### Your assignment
Your answer must be the exact lines from the one with "1568x710 pixels. How" to the end of the data, both included, with no pictures.

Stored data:
════════════════════
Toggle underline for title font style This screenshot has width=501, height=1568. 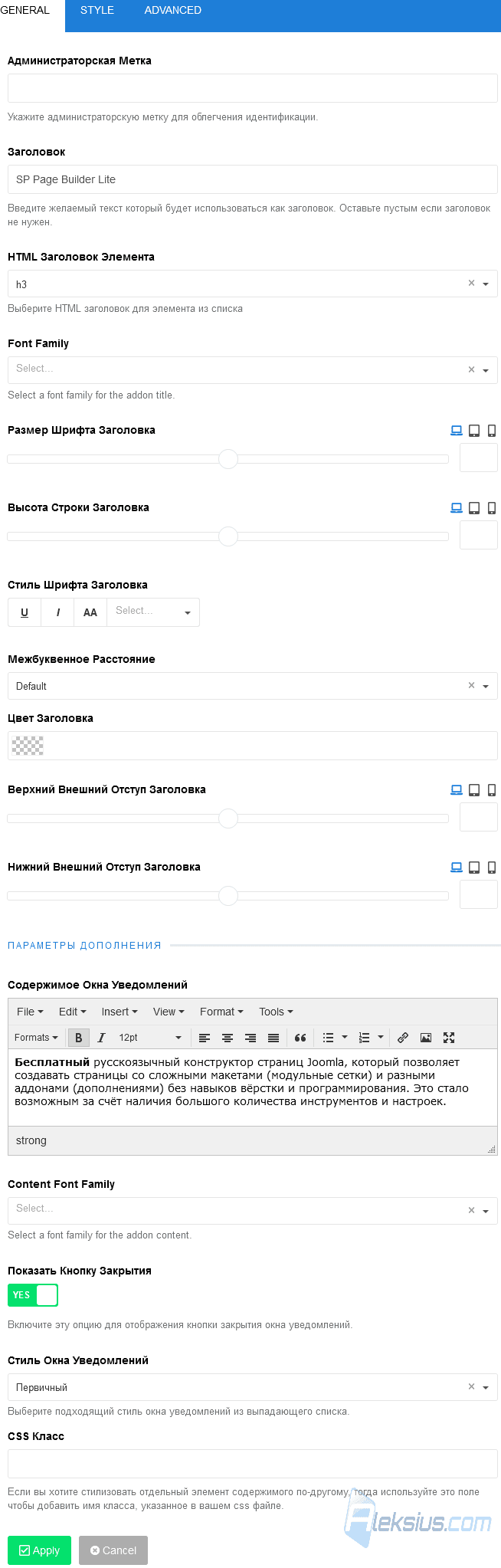click(x=25, y=612)
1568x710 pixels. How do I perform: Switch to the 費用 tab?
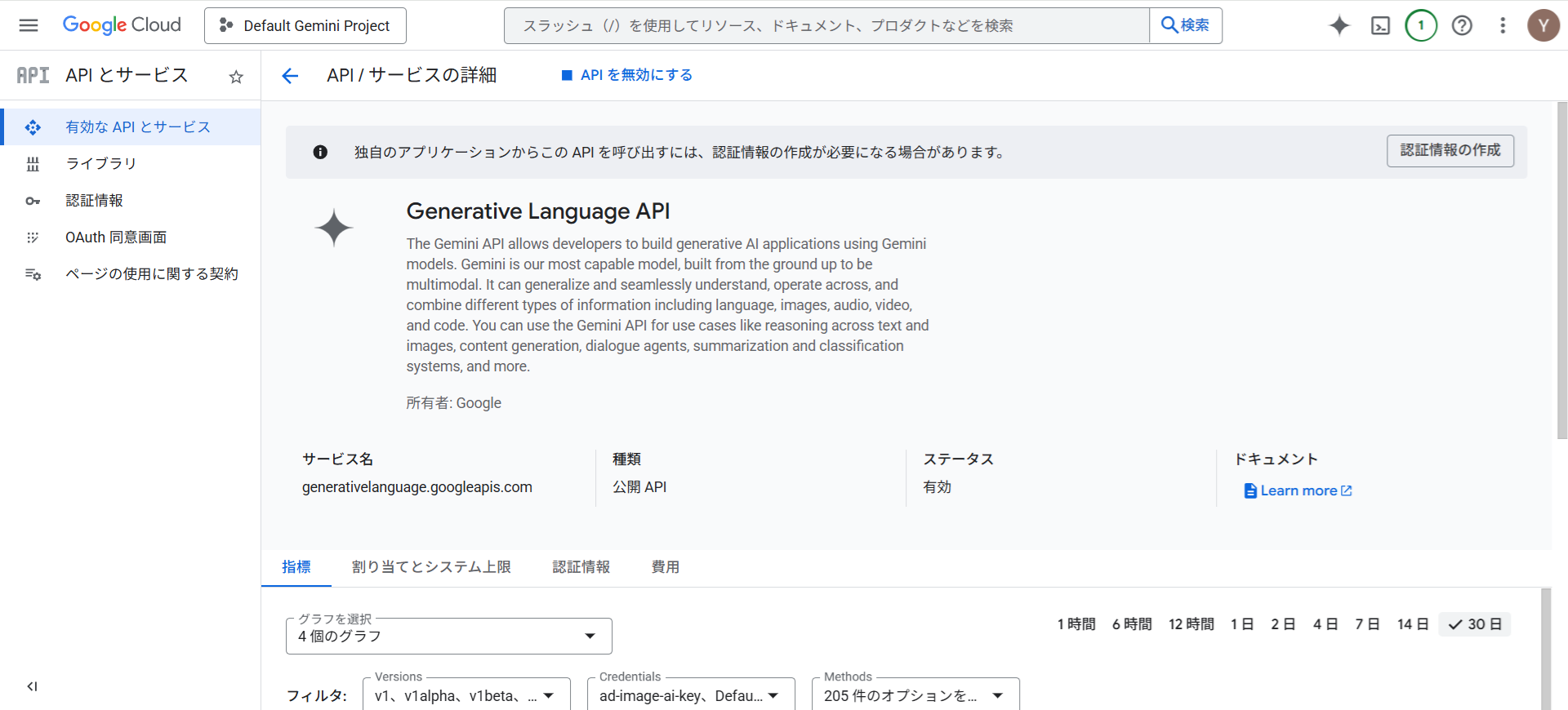tap(665, 567)
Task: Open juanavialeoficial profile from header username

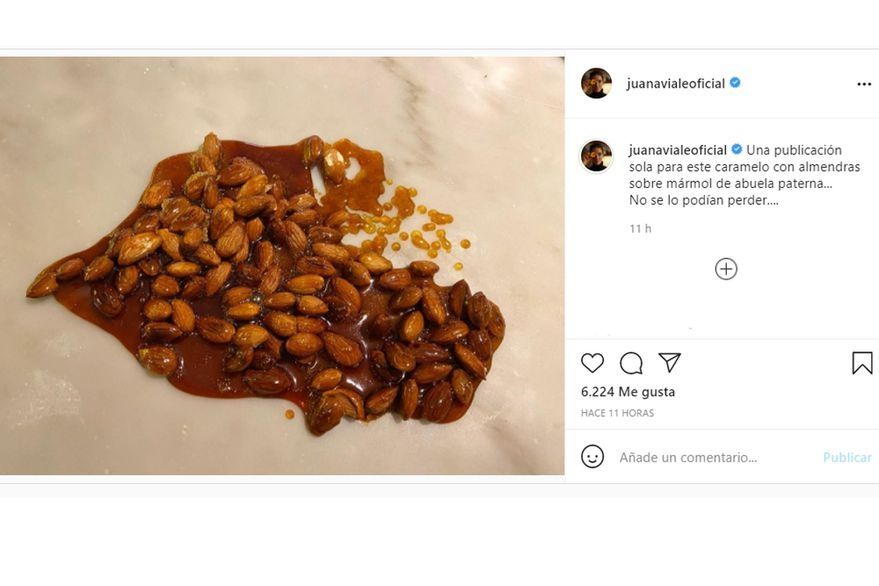Action: tap(675, 84)
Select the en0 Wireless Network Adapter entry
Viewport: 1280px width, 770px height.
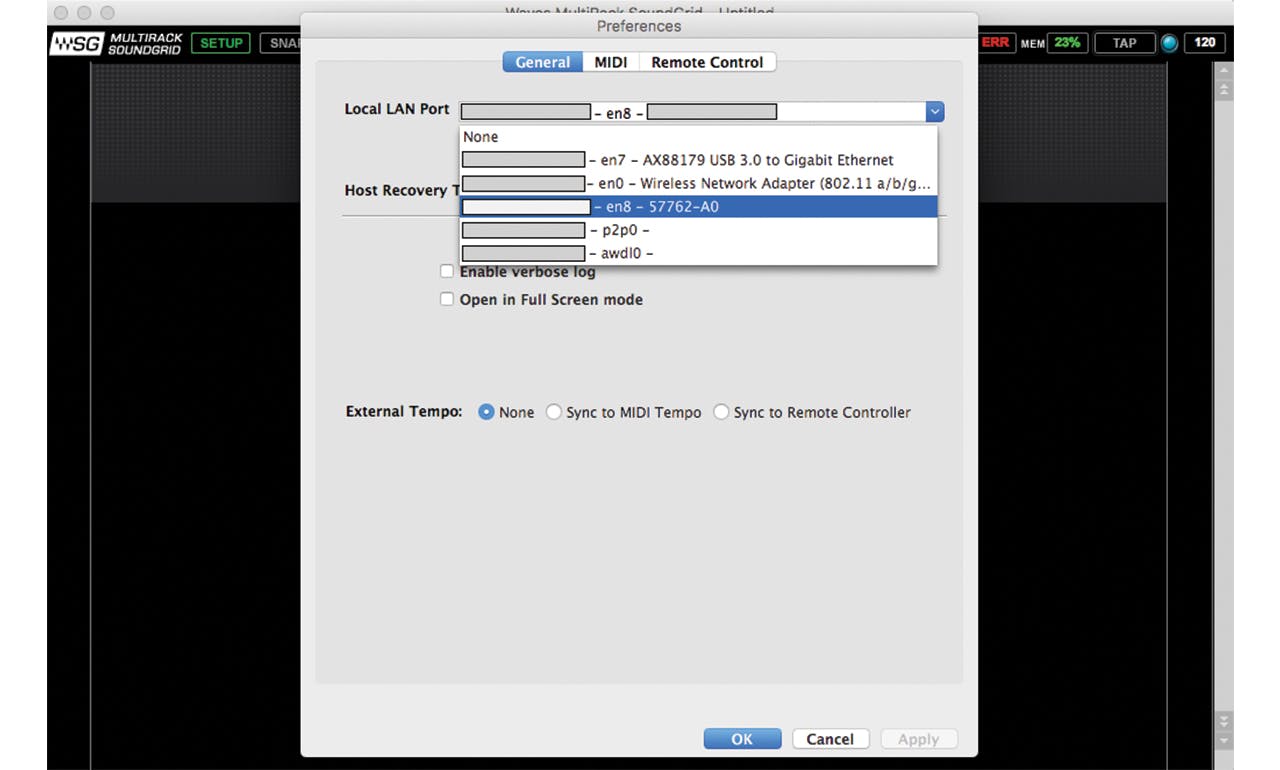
════════════════════
### Reply to the exercise
1568x710 pixels. How do I perform: Switch to the 費用 tab?
tap(665, 567)
Task: Open juanavialeoficial profile from header username

Action: tap(675, 84)
Select the en0 Wireless Network Adapter entry
Viewport: 1280px width, 770px height.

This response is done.